When the unbelieveable crashed through your consciousness?
The gut-punching life-changer?
The life-changing, chronic struggle?
That life-event that divides a life into “before that happened” and “since then.”

 What comes to mind?

 “There was once a man in the land of Uz whose name was Job. That man was blameless and upright, one who feared God and turned away from evil.” (Job 1:1)

 In the beginning of the story of Job we find out some things in the first two sentences:

 This is a tale — a story — a parable. Our Holy Scripture speaks through a variety of literary forms — including poetry, proverbs, historical narrative, legal documents — even sermons.

 How do we know this is a parable?  There is no historical “land of Uz” that anyone has been able to find. And there is no historical time attached to this story. The story of Job transcends time and place to tell the story of a man — Job — who had a relationship with God — Job, who had also intentionally “turned away from evil.”

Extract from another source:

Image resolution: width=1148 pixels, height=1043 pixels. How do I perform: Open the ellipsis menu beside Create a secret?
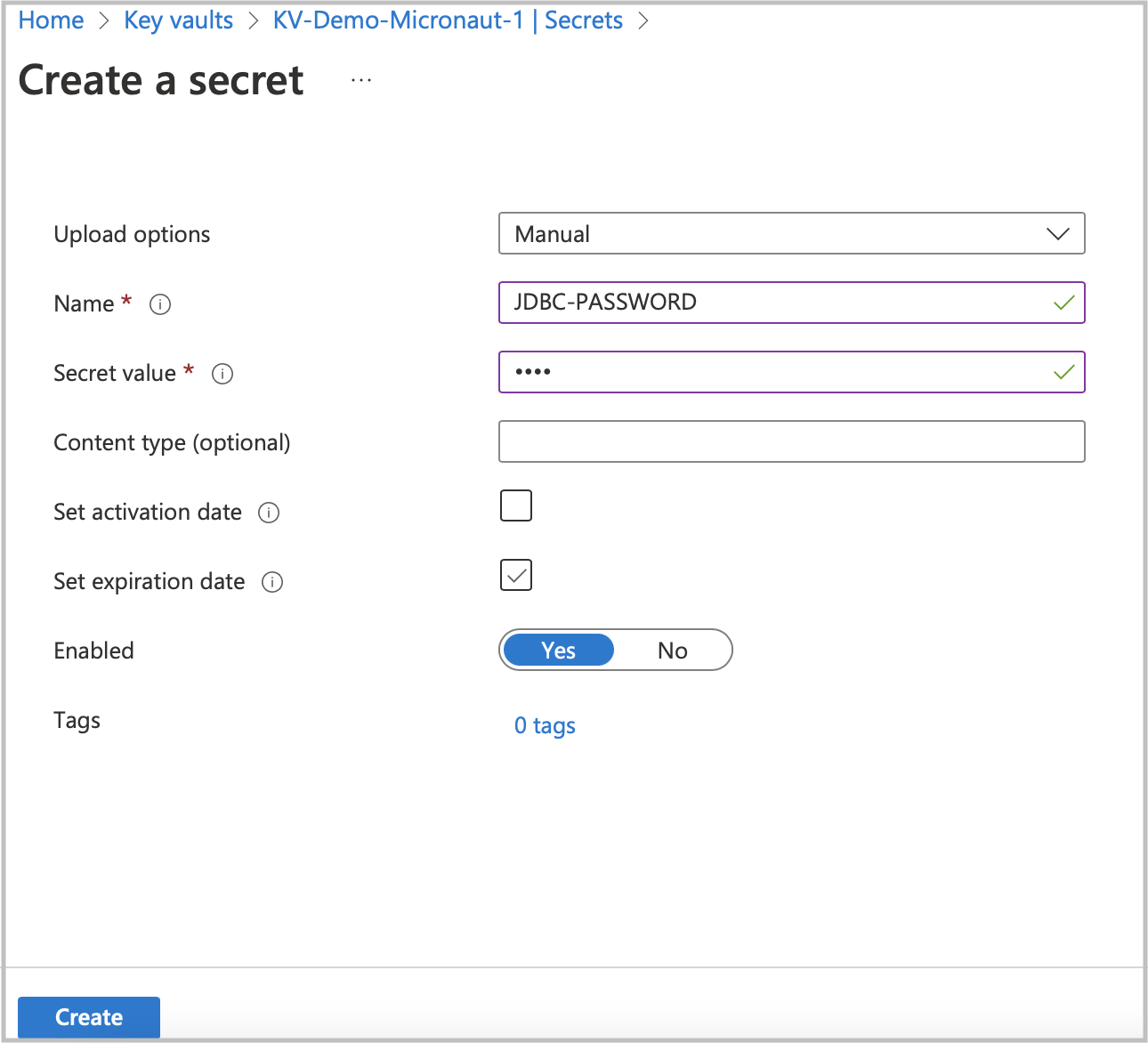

 The story strongly implies that Job had been rewarded for his upright living:  seven sons and three daughters, seven thousand sheep, three thousand camels, five hundred yoke of oxen, five hundred camels, and many slaves. He was the richest man in the East.

 All of these were rewards for hard work and good living — or were they? And still, no guarantees. No immunity.

 Job’s life crashed mightily! He lost all the livestock, he lost all of his servants save the few who brought the bad news — and Job lost all of his children.

 And, see what I did there? Job didn’t lose all of those animals, servants and children like he forgot where he put them and they didn’t “pass away” as if they drifted out of his life. We say we “lost” beloveds — or they “passed away” — because it’s so very hard to say “they died” or “they were killed.”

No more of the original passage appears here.